#### Exercise brief:
Please restate each entry below, word for word.

#### Records to use:
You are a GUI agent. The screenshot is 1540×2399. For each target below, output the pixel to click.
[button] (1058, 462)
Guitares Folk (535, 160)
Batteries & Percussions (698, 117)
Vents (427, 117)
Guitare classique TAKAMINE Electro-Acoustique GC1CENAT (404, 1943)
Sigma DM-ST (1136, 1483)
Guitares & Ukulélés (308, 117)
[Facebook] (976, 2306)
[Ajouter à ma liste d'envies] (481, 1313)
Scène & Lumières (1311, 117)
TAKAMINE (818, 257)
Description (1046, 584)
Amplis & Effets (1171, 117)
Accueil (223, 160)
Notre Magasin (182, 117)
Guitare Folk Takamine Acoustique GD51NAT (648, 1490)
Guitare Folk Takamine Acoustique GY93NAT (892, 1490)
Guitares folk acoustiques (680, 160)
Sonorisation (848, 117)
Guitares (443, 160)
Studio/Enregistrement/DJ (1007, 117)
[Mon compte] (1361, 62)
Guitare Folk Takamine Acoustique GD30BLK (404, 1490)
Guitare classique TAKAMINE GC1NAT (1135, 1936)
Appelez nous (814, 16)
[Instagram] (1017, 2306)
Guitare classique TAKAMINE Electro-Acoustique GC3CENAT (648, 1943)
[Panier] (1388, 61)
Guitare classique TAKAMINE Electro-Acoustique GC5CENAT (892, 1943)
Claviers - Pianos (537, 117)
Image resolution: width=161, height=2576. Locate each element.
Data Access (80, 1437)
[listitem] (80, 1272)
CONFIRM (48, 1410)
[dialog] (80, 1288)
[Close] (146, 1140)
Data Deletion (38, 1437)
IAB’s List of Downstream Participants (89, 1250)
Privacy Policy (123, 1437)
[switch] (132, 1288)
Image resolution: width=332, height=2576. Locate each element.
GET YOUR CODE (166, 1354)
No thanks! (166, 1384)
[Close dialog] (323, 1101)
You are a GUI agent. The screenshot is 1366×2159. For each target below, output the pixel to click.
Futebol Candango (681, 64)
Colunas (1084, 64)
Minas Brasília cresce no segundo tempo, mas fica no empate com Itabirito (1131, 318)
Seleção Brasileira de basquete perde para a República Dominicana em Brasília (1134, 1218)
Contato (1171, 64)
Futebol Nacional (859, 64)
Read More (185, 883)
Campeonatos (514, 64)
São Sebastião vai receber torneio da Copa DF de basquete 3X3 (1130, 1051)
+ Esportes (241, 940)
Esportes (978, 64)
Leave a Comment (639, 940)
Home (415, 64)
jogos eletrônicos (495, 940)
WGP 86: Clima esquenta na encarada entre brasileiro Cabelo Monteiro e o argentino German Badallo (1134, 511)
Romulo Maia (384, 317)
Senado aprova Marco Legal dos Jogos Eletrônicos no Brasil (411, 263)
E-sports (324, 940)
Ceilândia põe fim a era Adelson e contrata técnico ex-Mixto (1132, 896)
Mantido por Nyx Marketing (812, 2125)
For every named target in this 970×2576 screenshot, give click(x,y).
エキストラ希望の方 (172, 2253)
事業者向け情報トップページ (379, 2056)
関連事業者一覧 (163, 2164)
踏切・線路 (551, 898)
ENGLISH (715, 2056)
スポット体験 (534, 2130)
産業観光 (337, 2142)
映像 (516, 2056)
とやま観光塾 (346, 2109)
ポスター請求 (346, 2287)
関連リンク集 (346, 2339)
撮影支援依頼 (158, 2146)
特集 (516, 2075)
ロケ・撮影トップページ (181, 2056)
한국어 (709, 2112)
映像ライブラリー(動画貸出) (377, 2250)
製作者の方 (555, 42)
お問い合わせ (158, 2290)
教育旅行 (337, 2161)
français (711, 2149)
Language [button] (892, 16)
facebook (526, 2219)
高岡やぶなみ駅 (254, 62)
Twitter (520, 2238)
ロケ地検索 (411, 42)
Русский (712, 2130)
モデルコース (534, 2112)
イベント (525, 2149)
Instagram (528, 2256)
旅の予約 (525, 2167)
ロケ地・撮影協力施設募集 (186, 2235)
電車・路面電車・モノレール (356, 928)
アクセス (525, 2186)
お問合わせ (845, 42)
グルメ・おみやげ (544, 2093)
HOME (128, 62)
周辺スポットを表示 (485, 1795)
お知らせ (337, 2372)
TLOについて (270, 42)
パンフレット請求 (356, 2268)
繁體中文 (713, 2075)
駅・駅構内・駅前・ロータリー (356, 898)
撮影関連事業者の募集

#### Response:
You are a GUI agent. The screenshot is 1540×2399. For each target below, output the pixel to click.
[button] (1058, 462)
Guitares Folk (535, 160)
Batteries & Percussions (698, 117)
Vents (427, 117)
Guitare classique TAKAMINE Electro-Acoustique GC1CENAT (404, 1943)
Sigma DM-ST (1136, 1483)
Guitares & Ukulélés (308, 117)
[Facebook] (976, 2306)
[Ajouter à ma liste d'envies] (481, 1313)
Scène & Lumières (1311, 117)
TAKAMINE (818, 257)
Description (1046, 584)
Amplis & Effets (1171, 117)
Accueil (223, 160)
Notre Magasin (182, 117)
Guitare Folk Takamine Acoustique GD51NAT (648, 1490)
Guitare Folk Takamine Acoustique GY93NAT (892, 1490)
Guitares folk acoustiques (680, 160)
Sonorisation (848, 117)
Guitares (443, 160)
Studio/Enregistrement/DJ (1007, 117)
[Mon compte] (1361, 62)
Guitare Folk Takamine Acoustique GD30BLK (404, 1490)
Guitare classique TAKAMINE GC1NAT (1135, 1936)
Appelez nous (814, 16)
[Instagram] (1017, 2306)
Guitare classique TAKAMINE Electro-Acoustique GC3CENAT (648, 1943)
[Panier] (1388, 61)
Guitare classique TAKAMINE Electro-Acoustique GC5CENAT (892, 1943)
Claviers - Pianos (537, 117)
Image resolution: width=161, height=2576. Locate each element.
Data Access (80, 1437)
[listitem] (80, 1272)
CONFIRM (48, 1410)
[dialog] (80, 1288)
[Close] (146, 1140)
Data Deletion (38, 1437)
IAB’s List of Downstream Participants (89, 1250)
Privacy Policy (123, 1437)
[switch] (132, 1288)
Image resolution: width=332, height=2576. Locate each element.
GET YOUR CODE (166, 1354)
No thanks! (166, 1384)
[Close dialog] (323, 1101)
You are a GUI agent. The screenshot is 1366×2159. For each target below, output the pixel to click.
Futebol Candango (681, 64)
Colunas (1084, 64)
Minas Brasília cresce no segundo tempo, mas fica no empate com Itabirito (1131, 318)
Seleção Brasileira de basquete perde para a República Dominicana em Brasília (1134, 1218)
Contato (1171, 64)
Futebol Nacional (859, 64)
Read More (185, 883)
Campeonatos (514, 64)
São Sebastião vai receber torneio da Copa DF de basquete 3X3 (1130, 1051)
+ Esportes (241, 940)
Esportes (978, 64)
Leave a Comment (639, 940)
Home (415, 64)
jogos eletrônicos (495, 940)
WGP 86: Clima esquenta na encarada entre brasileiro Cabelo Monteiro e o argentino German Badallo (1134, 511)
Romulo Maia (384, 317)
Senado aprova Marco Legal dos Jogos Eletrônicos no Brasil (411, 263)
E-sports (324, 940)
Ceilândia põe fim a era Adelson e contrata técnico ex-Mixto (1132, 896)
Mantido por Nyx Marketing (812, 2125)
For every named target in this 970×2576 screenshot, give click(x,y).
エキストラ希望の方 (172, 2253)
事業者向け情報トップページ (379, 2056)
関連事業者一覧 (163, 2164)
踏切・線路 (551, 898)
ENGLISH (715, 2056)
スポット体験 (534, 2130)
産業観光 (337, 2142)
映像 (516, 2056)
とやま観光塾 (346, 2109)
ポスター請求 (346, 2287)
関連リンク集 (346, 2339)
撮影支援依頼 (158, 2146)
特集 (516, 2075)
ロケ・撮影トップページ (181, 2056)
한국어 (709, 2112)
映像ライブラリー(動画貸出) (377, 2250)
製作者の方 (555, 42)
お問い合わせ (158, 2290)
教育旅行 (337, 2161)
français (711, 2149)
Language [button] (892, 16)
facebook (526, 2219)
高岡やぶなみ駅 (254, 62)
Twitter (520, 2238)
ロケ地検索 (411, 42)
Русский (712, 2130)
モデルコース (534, 2112)
イベント (525, 2149)
Instagram (528, 2256)
旅の予約 (525, 2167)
ロケ地・撮影協力施設募集 (186, 2235)
電車・路面電車・モノレール (356, 928)
アクセス (525, 2186)
お問合わせ (845, 42)
グルメ・おみやげ (544, 2093)
HOME (128, 62)
周辺スポットを表示 (485, 1795)
お知らせ (337, 2372)
TLOについて (270, 42)
パンフレット請求 (356, 2268)
繁體中文 (713, 2075)
駅・駅構内・駅前・ロータリー (356, 898)
撮影関連事業者の募集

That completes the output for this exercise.